What is needed: Nothing in the records may be changed; retype them in full.

Supplied material:

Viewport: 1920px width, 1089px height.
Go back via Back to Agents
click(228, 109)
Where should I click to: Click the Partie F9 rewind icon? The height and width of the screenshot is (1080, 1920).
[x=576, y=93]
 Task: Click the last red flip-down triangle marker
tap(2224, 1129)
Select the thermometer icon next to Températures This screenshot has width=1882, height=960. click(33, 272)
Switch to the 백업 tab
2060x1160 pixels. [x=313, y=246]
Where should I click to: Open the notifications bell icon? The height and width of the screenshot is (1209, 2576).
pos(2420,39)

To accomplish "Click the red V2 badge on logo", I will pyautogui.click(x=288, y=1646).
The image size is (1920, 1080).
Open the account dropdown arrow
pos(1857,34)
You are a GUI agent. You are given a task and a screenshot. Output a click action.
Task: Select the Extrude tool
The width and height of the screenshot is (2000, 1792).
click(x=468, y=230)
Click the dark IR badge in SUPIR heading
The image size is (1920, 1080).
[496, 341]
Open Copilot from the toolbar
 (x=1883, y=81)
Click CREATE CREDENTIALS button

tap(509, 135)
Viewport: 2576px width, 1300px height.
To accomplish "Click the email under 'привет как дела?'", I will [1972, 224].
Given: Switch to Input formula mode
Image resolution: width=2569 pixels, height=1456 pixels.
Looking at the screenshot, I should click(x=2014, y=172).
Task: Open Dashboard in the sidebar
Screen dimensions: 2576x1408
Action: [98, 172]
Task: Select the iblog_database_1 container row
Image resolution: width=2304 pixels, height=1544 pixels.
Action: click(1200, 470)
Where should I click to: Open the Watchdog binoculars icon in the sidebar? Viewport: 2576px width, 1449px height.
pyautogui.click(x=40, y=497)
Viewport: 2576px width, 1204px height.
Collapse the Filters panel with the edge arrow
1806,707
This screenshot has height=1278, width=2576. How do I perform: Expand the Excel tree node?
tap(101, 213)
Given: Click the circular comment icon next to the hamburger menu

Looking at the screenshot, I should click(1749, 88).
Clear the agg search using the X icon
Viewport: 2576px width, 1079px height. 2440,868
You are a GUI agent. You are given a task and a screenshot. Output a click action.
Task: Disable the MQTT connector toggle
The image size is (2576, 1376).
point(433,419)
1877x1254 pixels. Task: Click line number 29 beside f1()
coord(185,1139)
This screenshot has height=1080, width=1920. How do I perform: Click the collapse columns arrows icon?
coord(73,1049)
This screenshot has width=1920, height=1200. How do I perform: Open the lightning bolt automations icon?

Exercise answer:
Viewport: 1920px width, 1089px height.
Go back via Back to Agents
click(228, 109)
Where should I click to: Click the Partie F9 rewind icon? The height and width of the screenshot is (1080, 1920).
[x=576, y=93]
 Task: Click the last red flip-down triangle marker
tap(2224, 1129)
Select the thermometer icon next to Températures This screenshot has width=1882, height=960. click(33, 272)
Switch to the 백업 tab
2060x1160 pixels. [x=313, y=246]
Where should I click to: Open the notifications bell icon? The height and width of the screenshot is (1209, 2576).
pos(2420,39)

To accomplish "Click the red V2 badge on logo", I will pyautogui.click(x=288, y=1646).
The image size is (1920, 1080).
Open the account dropdown arrow
pos(1857,34)
You are a GUI agent. You are given a task and a screenshot. Output a click action.
Task: Select the Extrude tool
The width and height of the screenshot is (2000, 1792).
click(x=468, y=230)
Click the dark IR badge in SUPIR heading
The image size is (1920, 1080).
[496, 341]
Open Copilot from the toolbar
 (x=1883, y=81)
Click CREATE CREDENTIALS button

tap(509, 135)
Viewport: 2576px width, 1300px height.
To accomplish "Click the email under 'привет как дела?'", I will [1972, 224].
Given: Switch to Input formula mode
Image resolution: width=2569 pixels, height=1456 pixels.
Looking at the screenshot, I should click(x=2014, y=172).
Task: Open Dashboard in the sidebar
Screen dimensions: 2576x1408
Action: [98, 172]
Task: Select the iblog_database_1 container row
Image resolution: width=2304 pixels, height=1544 pixels.
Action: click(1200, 470)
Where should I click to: Open the Watchdog binoculars icon in the sidebar? Viewport: 2576px width, 1449px height.
pyautogui.click(x=40, y=497)
Viewport: 2576px width, 1204px height.
Collapse the Filters panel with the edge arrow
1806,707
This screenshot has height=1278, width=2576. How do I perform: Expand the Excel tree node?
tap(101, 213)
Given: Click the circular comment icon next to the hamburger menu

Looking at the screenshot, I should click(1749, 88).
Clear the agg search using the X icon
Viewport: 2576px width, 1079px height. 2440,868
You are a GUI agent. You are given a task and a screenshot. Output a click action.
Task: Disable the MQTT connector toggle
The image size is (2576, 1376).
point(433,419)
1877x1254 pixels. Task: Click line number 29 beside f1()
coord(185,1139)
This screenshot has height=1080, width=1920. How do I perform: Click the collapse columns arrows icon?
coord(73,1049)
This screenshot has width=1920, height=1200. How do I perform: Open the lightning bolt automations icon?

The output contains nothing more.